A Journey through Upstream Atomic KMS to Achieve DP Compliance, Manasi Navare
Talk selected by Quentin Schulz.
This talk was about the journey of a new comer in the mainline kernel community to fix the DisplayPort support in Intel i915 DRM driver. It first presented what happens from the moment we plug a cable in a monitor until we actually see an image, then where the driver is in the kernel: in the DRM subsystem, between the hardware (an Intel Integrated Graphics device) and the libdrm userspace library on which userspace applications such as the X server rely.
The bug to fix was that case when the driver would fail after updating to the requested resolution for a DP link. The other existing drivers usually fail before updating the resolution, so Manasi had to add a way to tell the userspace the DP link failed after updating the resolution. Such addition would be useless without applications using this new information, therefore she had to work with their developers to make the applications behave correctly when reading this important information.
With a working set of patches, she thought she had done most of the work with only the upstreaming left and didn’t know it would take her many versions to make it upstream. She wished to have sent a first version of a driver for review earlier to save time over the whole development plus upstreaming process. She also had to make sure the changes in the userspace applications will be ready when the driver will be upstreamed.
The talk was a good introduction on how DisplayPort works and an excellent example on why involving the community even in early stages of the development process may be a good idea to quicken the overall driver development process by avoiding complete rewriting of some code parts when upstreaming is under way.
See also the video and slides of the talk.

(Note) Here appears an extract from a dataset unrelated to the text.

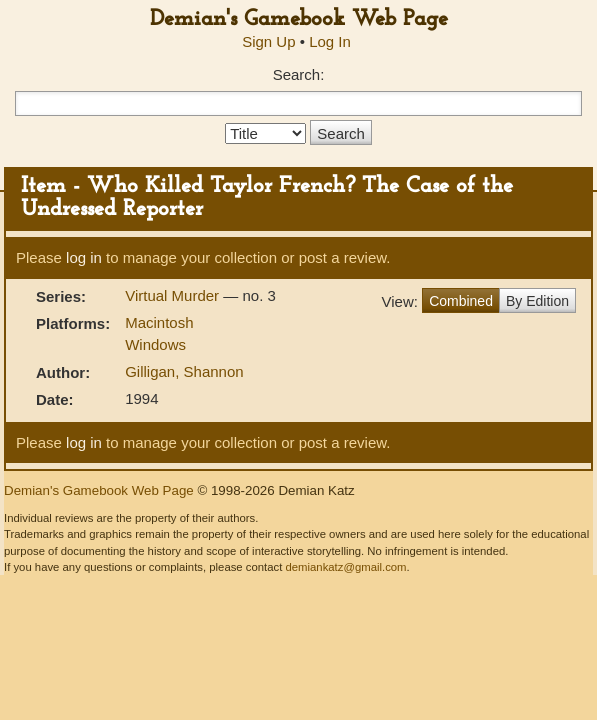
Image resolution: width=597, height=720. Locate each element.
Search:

Timekeeping in the Linux Kernel, Stephen Boyd
Talk selected by Maxime Ripard.
Stephen did a great talk about one thing that is often overlooked, and really shouldn’t: Timekeeping. He started by explaining the various timekeeping mechanisms, both in hardware and how Linux use them. That meant covering the counters, timers, the tick, the jiffies, and the various POSIX clocks, and detailing the various frameworks using them. He also explained the various bugs that might be encountered when having a too naive counter implementation for example, or using the wrong POSIX clock from an application.

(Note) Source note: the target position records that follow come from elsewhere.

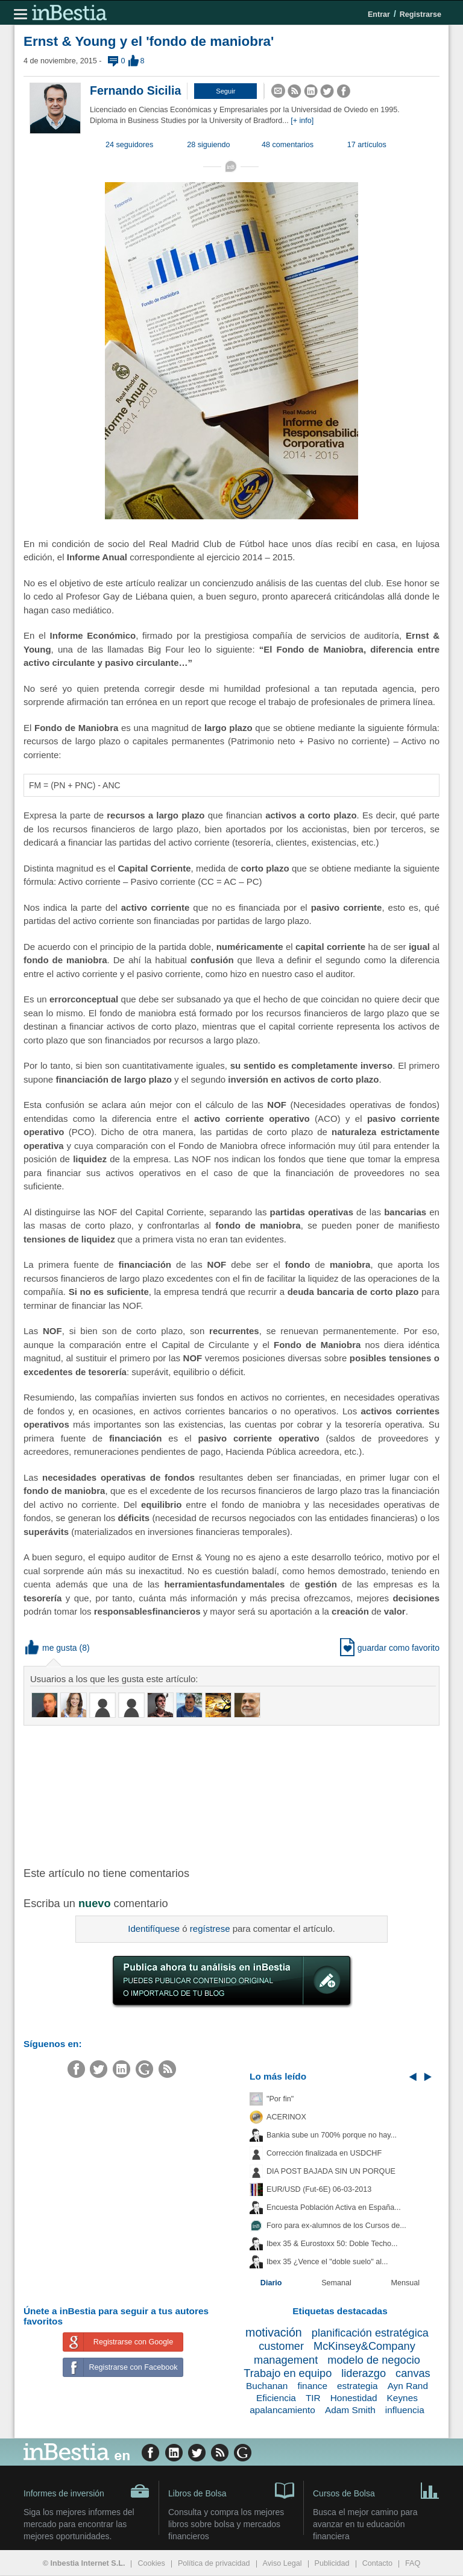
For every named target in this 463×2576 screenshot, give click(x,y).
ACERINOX (286, 2117)
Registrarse (420, 14)
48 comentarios (287, 145)
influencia (404, 2410)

See also the video and slides of the talk.
Android Things, Karim Yaghmour
Talk selected by Antoine Ténart
Karim did a very good introduction to Android Things. His talk was a great overview of what this new OS from Google targeting embedded devices is, and where it comes from. He started by showing the history of Android, and he explained what this system brought to the embedded market. He then switched to the birth of Android Things; a reboot of Google’s strategy for connected devices. He finally gave an in depth explanation of the internals of this new OS, by comparing Android Things and Android, with lots of examples and demos.
Android Things replaces Brillo / Weave, and unlike its predecessor is built reusing available tools and services. It’s in fact a lightweight version of Android, with many services removed and a few additions like the PIO API to drive GPIO, I2C, PWM or UART controllers. A few services were replaced as well, most notably the launcher. The result is a not so big, but not so small, system that can run on headless devices to control various sensors; with an Android API for application developers.